Cells are often depicted as tiny factories that take in raw materials and use them to produce what they need to survive. One
function long thought to have eluded eukaryotic cells is the ability to capture nitrogen gas (N₂) from the air and convert it
into essential amino acids. Until recently, this metabolic pathway was considered exclusive to bacteria. However, the
discovery of the first nitrogen-fixing organelle, the nitroplast, believed to have originated from the engulfment and evolution
of a bacterial cell, has prompted researchers to explore and engineer potential applications, particularly in enhancing plant
and crop growth. The nitroplast was first hypothesized when nitrogenase (nifH) genes from unicellular cyanobacteria
(UCYN-A) were detected in marine algal samples in the late 1990s. Subsequent studies demonstrated key organelle-like
traits such as protein import, synchronized division with host cells, and genome reduction, confirming its transition from
endosymbiont to organelle. The discovery provides insight into primary endosymbiosis processes and marks only the fourth
known case of organelle-level evolution.

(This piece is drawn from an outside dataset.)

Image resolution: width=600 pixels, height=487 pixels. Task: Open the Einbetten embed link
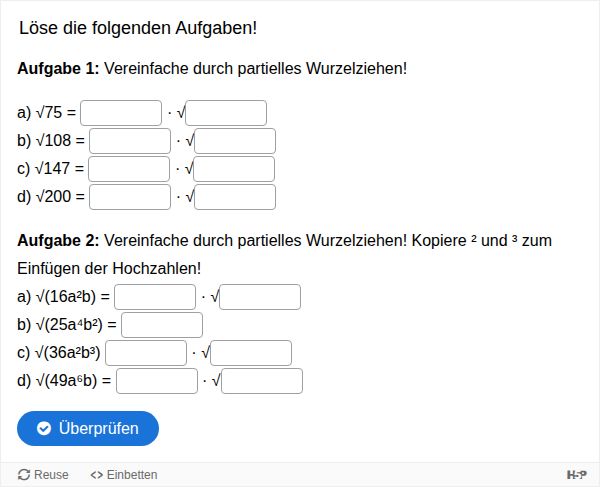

Ecologically, nitroplast-bearing algae significantly influence marine nitrogen and
carbon cycles, while biotechnologically, this finding opens avenues for engineering nitrogen-fixing crops, potentially
reducing dependence on synthetic fertilizers. This review summarizes current knowledge, evolutionary implications, and
the vast agricultural potential of this remarkable organelle.